UAE Ministry of Defence 1675 Rolex GMT-Master

Middle Eastern signatures are one thing, but when you see a polychromatic painting of a Quraysh Hawk in enamel, it’s always an occasion. Made for the emir of Dubai Mohammed bin Rashid Al Maktoum, examples are far less in number than say an Oman Khanjar dial. More importantly, for us Rolex lovers, they’re also more frequently seen on professional or sport models. And when I say professional models, it’s really just two: 6263 Daytonas and this 1675 GMT-Master. But many of the UAE 1675 have an additional layer of historic cool.

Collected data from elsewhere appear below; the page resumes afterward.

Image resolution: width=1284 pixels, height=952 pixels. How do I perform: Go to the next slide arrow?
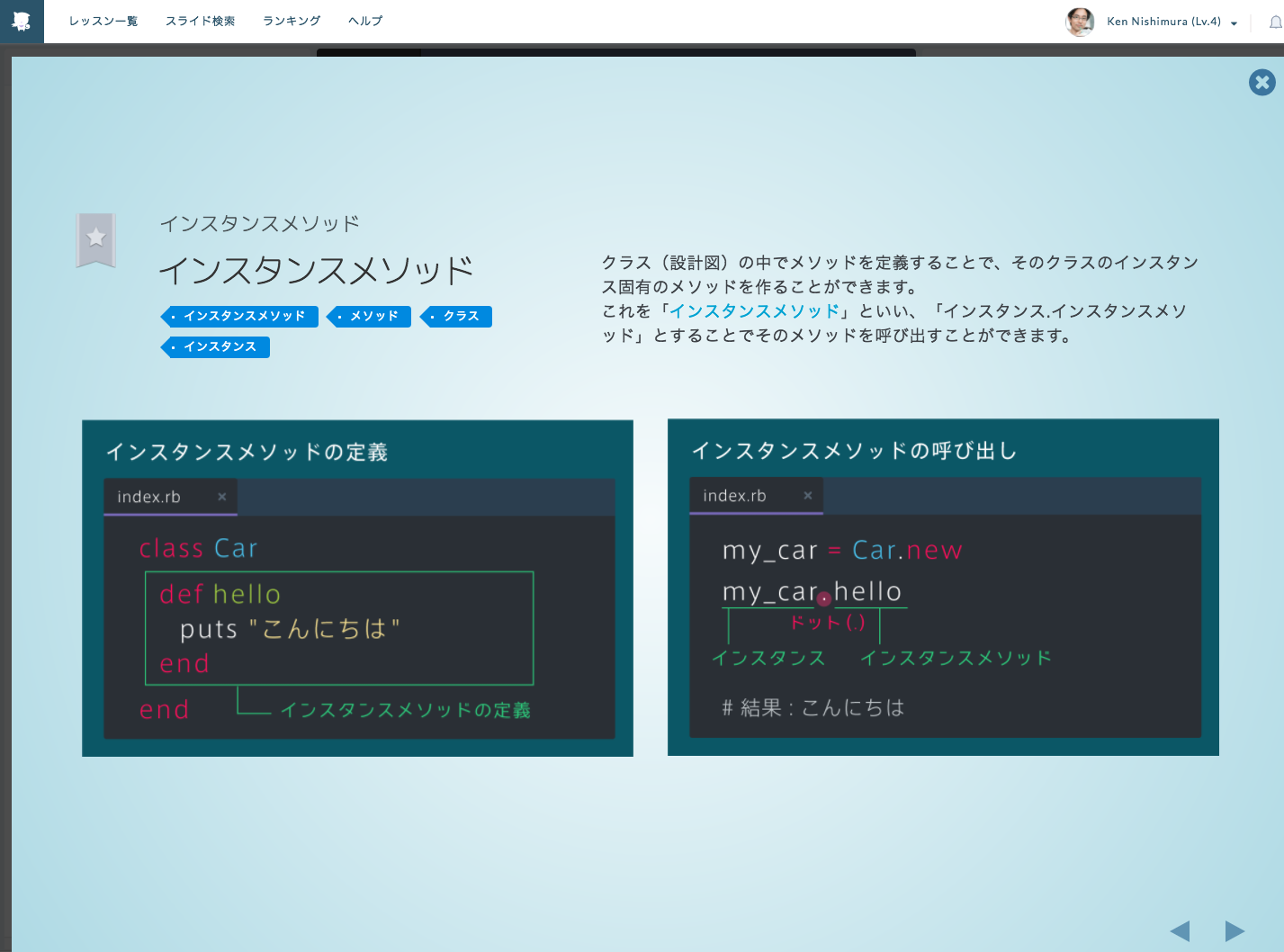pyautogui.click(x=1235, y=930)
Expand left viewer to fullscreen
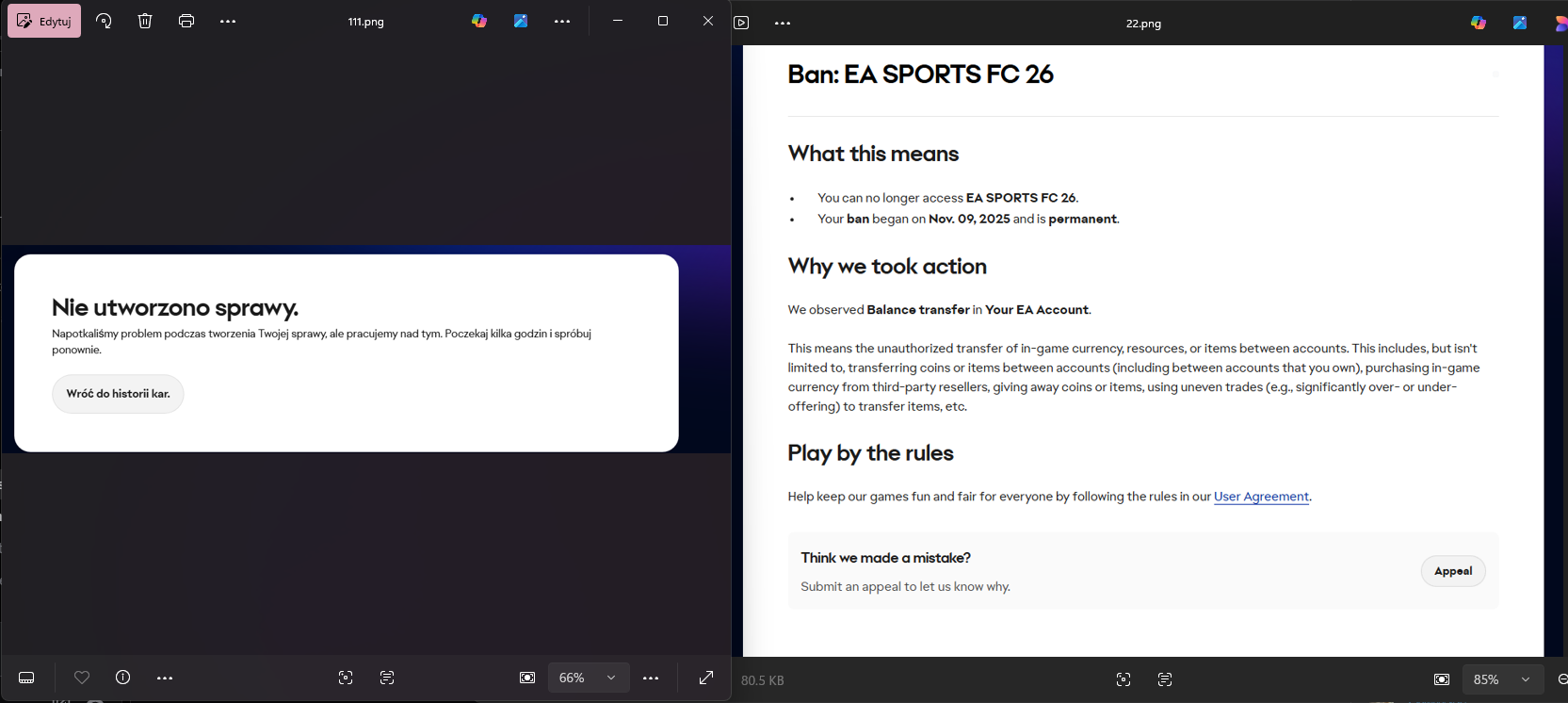The width and height of the screenshot is (1568, 703). (x=706, y=678)
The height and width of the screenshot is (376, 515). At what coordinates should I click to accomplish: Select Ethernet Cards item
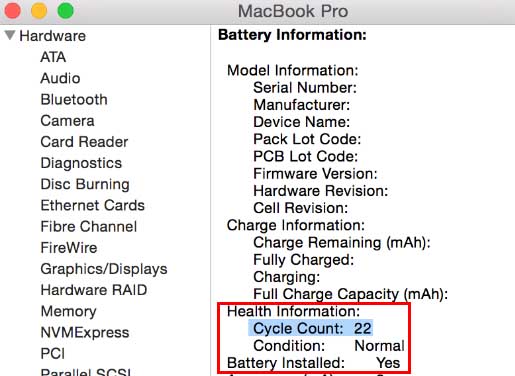[92, 205]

The print to the right hand side of the hawk is that of Wazarah Ad Difa’A, the UAE Ministry of Defence.


Where many signed Rolex in the Middle East were often given as gifts to foreign dignitaries or high-up government employees, lore holds that these GMT-Masters, those with the MoD’s signature to the right of the hawk, went mostly to UAE Air Force helicopter pilots. Produced from roughly 1971-1979, the GMT connection here is likely more than skin deep. There are other iterations of this hawk signature on 1675s that feature the Emir’s signature to the right and those are thought to have been the watches destined for friends of the ruling family directly. Though none of this is truly definite, more than one has surfaced with documents supporting helo provenance. But there are other paths. One came up from an SAS member turned trainer for the Dubai Royal Guard Regiment paratroopers. Another came from a Royal Navy Clearance Diver who worked as a contractor later in the gulf.

The last auction of this signature variant was by Phillips in 2018, where a black-bezel variant hammered at 254K USD. Then one came up from Watches of Knightsbridge last year at 140K USD. But both of those were in steel, and this, well, isn’t. The last gold result with an MoD signature was in 2015, where one just like this achieved 193K, and mind you that’s before the modern watch market as we know it. But it did have an original bracelet, which adds considerable appeal. This is a strange market. In a recent interview with friend of Hairspring Marcus Siems, I was quoted saying, ‘Individual pricing of watches becomes extremely difficult when we’re looking at rare variations. The market becomes stochastic.’ This couldn’t be a better example. It’s as much about if there are two drunk Swiss bank managers in a room as it is about the watch itself. I just hope wherever this winds up that it’s appreciated as the treasure of history that it is.

Its not even let down by condition either. The case has full and proud bevels, wide enough to land a helicopter. The dial is not damaged, no sun burn or lacquer peel. Importantly, the hawk is as solid and proud as the day it was painted. It comes watch-only from a well-regarded California retailer.